■ Your objective
Lines from the one containing "Task: Select column C header" through the last line of the data are to be returned exactly, both ends included, minus any pictures.

■ Supplied material
▼

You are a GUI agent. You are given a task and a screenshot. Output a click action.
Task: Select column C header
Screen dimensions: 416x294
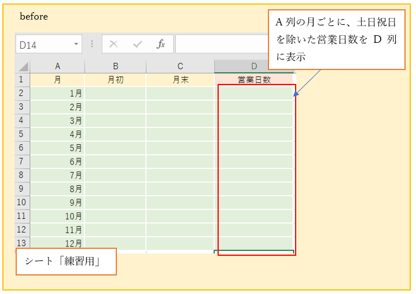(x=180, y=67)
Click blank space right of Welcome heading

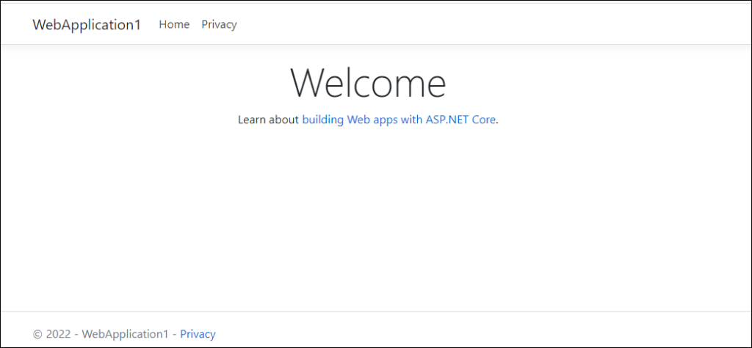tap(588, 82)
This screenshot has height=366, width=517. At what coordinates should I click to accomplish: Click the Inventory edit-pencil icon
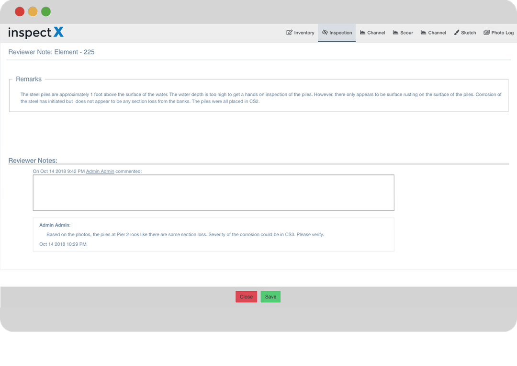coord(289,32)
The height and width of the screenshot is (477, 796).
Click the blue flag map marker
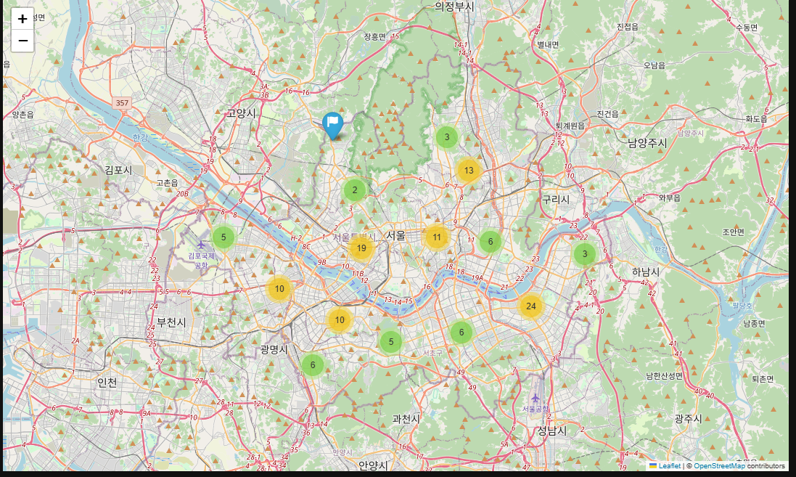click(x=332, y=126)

▲

■ Solution for this problem
Task: Select column C header
Screen dimensions: 416x294
(x=180, y=67)
Click blank space right of Welcome heading

tap(588, 82)
This screenshot has height=366, width=517. At what coordinates should I click to accomplish: Click the Inventory edit-pencil icon
coord(289,32)
The height and width of the screenshot is (477, 796).
Click the blue flag map marker
click(x=332, y=126)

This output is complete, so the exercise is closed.